■ Requirements ■
Return the passage of the regression model text from "The Gaussian regression" to "is a scalar.", copied word for word.

■ Text segment ■

Gaussian Regression observation model: Variational Bayesian Methods

Generative model

The Gaussian regression observation model explains a observed collection of input/ouptut data pairs \(\{x_n, y_n\}_{n=1}^N\). Each input observation \(x_n\) is a vector of length D, while each output observation \(y_n\) is a scalar.

In this document, we assume that the observed input data \(x\) are fixed and focus on a generative model for the output data \(y\) which depends on \(x\). Various generative models, such as the diagonal-covariance Gaussian, are possible for the observed data \(x\). These can be straight-forwardly combined with the model here to produce a joint model for both \(x\) and \(y\).

Each cluster k produces the output values according to the following standard Bayesian linear regression model:

\[y_{n} \sim \mathcal{N} \left( b_k + \sum_{d=1}^D w_{kd} x_{nd}, \delta_{k}^{-1} \right)\]

Here, the cluster-specific parameters are a weight vector \(w_k\), an intercept weight \(b_k\), and a precision scalar \(\delta_k\). These are the global random variables of this observation model.

Alternatively, if we define an expanded input data vector \(\tilde{x}_n = [x_{n1} x_{n2} \ldots x_{nD} ~ 1]\), we can write the generative model more simply as:

\[y_{n} \sim \mathcal{N} \left( \sum_{d=1}^{D+1} w_{kd} \tilde{x}_{nd}, \delta_{k}^{-1} \right)\]

Global Random Variables

The global random variables are the cluster-specific weights and precisions. For each cluster k, we have

\[\begin{split}w_{k} &\in \mathbb{R}^D, \qquad w_k = [w_{k1}, w_{k2}, \ldots w_{kD} w_{kD+1} ] \\ \delta_k &\in (0, +\infty)\end{split}\]

For convenience, let \(E\) denote the size of this expanded representation, where \(E = D+1\).

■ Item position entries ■
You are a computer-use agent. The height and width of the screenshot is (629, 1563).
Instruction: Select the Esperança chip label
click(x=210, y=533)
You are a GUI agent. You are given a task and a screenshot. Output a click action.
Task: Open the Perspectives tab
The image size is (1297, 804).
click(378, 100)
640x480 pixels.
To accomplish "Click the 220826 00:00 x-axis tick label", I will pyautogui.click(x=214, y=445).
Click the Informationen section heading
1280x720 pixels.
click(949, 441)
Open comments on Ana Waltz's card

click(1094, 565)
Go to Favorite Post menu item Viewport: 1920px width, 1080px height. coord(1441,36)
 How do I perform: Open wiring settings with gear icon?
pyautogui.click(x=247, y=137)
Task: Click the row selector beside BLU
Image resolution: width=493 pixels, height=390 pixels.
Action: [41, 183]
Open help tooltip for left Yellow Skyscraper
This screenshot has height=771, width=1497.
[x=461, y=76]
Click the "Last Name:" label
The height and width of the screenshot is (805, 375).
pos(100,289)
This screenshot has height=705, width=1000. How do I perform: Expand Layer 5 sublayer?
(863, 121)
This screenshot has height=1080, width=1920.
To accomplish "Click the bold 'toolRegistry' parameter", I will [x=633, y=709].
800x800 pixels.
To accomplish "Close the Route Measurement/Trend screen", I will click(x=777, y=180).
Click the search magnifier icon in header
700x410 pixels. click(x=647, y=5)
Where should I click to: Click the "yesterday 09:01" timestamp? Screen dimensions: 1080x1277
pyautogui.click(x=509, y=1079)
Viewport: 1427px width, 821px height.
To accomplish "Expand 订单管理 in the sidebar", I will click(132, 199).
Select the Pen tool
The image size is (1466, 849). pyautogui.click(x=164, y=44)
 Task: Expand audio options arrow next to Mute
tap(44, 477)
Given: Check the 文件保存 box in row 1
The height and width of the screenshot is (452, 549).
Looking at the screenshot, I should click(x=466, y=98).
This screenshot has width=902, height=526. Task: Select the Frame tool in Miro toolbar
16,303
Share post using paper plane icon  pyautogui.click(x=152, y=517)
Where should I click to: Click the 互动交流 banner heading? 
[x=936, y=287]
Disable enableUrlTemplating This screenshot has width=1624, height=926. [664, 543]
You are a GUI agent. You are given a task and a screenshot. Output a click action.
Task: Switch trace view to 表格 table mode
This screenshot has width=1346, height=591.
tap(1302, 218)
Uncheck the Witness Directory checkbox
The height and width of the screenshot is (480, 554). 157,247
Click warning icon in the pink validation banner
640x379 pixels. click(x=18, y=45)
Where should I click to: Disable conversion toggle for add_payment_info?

■ Complete response ■
The Gaussian regression observation model explains a observed collection of input/ouptut data pairs \(\{x_n, y_n\}_{n=1}^N\). Each input observation \(x_n\) is a vector of length D, while each output observation \(y_n\) is a scalar.